所给文本:

题解 | #判断一棵二叉树是否为搜索二叉树和完全二叉树# 一次递归遍历同时判断

非常直观的代码，直接看代码就能懂

class Solution:
    def judgeIt(self , root: TreeNode) -> List[bool]:
        
        from dataclasses import dataclass
        
        @dataclass
        class Info:
            mx: int  # 整棵树的最大值
            mi: int  # 整棵树的最小值
            height: int    # 树的高度
            is_bst: bool   # 是否搜索二叉树
            is_full: bool  # 是否满二叉树
            is_cbt: bool   # 是否完全二叉树
        
        def dfs(x):
            if not x: return Info(float('-inf'), float('inf'), 0, True, True, True)
            
            l, r = dfs(x.left), dfs(x.right)
            # 使用左右子树的信息得到当前节点的信息
            mx = max(x.val, r.mx)
            mi = min(x.val, l.mi)

你的任务:
请从上面这篇判断二叉树的题解停下的地方接着往下写。 以下记录在此不起任何作用。

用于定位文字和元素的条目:
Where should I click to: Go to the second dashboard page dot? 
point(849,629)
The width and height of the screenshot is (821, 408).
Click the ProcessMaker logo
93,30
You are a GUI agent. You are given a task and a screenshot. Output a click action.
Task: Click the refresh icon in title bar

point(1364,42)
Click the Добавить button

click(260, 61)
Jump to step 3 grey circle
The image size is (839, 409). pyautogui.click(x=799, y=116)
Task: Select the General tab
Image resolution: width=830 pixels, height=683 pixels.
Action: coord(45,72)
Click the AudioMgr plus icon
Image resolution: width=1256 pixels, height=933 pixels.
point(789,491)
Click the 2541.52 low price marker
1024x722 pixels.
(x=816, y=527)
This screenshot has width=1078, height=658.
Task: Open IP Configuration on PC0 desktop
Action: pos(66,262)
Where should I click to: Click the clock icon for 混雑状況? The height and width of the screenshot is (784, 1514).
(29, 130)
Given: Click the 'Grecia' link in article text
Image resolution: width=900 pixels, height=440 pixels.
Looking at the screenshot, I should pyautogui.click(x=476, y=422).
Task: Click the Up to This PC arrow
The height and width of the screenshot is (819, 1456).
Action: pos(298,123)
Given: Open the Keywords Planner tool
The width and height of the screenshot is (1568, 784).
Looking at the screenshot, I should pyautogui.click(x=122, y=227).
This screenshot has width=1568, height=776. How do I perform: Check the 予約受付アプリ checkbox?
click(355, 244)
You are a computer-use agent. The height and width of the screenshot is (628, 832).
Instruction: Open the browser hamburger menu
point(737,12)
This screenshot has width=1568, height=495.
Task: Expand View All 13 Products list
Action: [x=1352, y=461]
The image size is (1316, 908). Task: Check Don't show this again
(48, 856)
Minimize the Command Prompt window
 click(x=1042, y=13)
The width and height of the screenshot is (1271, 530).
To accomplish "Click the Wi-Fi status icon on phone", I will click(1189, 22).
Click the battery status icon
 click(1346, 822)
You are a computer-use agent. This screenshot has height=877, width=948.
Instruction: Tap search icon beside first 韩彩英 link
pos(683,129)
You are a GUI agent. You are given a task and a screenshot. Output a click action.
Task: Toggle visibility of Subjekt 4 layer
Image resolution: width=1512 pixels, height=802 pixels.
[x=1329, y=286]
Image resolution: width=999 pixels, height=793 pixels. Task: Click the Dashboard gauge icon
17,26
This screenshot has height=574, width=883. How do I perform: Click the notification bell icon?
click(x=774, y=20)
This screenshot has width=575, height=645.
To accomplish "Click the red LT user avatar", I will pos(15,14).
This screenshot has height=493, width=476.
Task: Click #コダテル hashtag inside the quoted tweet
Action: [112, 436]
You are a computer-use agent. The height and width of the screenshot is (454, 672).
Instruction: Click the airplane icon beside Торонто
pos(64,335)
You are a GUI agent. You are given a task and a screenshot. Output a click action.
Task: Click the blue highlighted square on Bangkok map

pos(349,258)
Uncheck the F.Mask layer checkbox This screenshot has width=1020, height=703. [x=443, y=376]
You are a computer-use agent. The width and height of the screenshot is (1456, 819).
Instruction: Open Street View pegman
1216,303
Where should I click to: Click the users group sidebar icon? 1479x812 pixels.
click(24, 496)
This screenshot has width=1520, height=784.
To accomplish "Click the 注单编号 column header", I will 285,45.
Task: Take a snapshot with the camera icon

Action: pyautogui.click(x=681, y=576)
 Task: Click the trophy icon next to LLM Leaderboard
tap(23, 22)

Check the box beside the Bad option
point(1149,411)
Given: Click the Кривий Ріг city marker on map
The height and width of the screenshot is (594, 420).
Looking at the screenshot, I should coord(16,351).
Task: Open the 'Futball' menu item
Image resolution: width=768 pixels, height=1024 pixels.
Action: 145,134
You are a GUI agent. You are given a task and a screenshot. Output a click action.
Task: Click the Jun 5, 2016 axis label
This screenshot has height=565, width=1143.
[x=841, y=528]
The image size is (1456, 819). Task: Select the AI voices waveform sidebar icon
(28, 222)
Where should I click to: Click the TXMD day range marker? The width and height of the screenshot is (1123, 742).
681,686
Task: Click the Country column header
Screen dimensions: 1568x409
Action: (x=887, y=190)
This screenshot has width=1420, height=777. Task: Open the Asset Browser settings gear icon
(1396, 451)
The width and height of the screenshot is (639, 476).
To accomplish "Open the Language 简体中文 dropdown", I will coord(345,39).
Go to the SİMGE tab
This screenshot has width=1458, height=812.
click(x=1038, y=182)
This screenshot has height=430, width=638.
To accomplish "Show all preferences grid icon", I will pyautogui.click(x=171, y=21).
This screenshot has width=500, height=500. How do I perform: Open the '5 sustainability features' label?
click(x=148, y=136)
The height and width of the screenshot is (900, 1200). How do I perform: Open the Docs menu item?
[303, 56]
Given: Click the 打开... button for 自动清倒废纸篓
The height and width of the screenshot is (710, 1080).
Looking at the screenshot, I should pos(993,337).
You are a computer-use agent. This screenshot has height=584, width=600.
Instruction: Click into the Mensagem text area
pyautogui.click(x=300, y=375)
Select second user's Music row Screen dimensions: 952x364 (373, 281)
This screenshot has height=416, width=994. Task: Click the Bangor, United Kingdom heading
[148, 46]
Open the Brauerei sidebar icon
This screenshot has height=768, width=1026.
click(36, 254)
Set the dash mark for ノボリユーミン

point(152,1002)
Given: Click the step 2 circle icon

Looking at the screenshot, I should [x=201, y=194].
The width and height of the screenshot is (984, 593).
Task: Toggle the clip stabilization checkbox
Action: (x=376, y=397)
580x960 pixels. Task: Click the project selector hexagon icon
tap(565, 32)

结果:
            height = max(l.height, r.height) + 1
            is_bst = l.is_bst and r.is_bst and l.mx < x.val < r.mi
            is_full = l.is_full and r.is_full and l.height == r.height
            is_cbt = is_full or \
                l.is_full and r.is_full and l.height - 1 == r.height or \
                l.is_full and r.is_cbt and l.height == r.height or \
                l.is_cbt and r.is_full and l.height - 1 == r.height
            
            return Info(mx, mi, height, is_bst, is_full, is_cbt)
            
        info = dfs(root)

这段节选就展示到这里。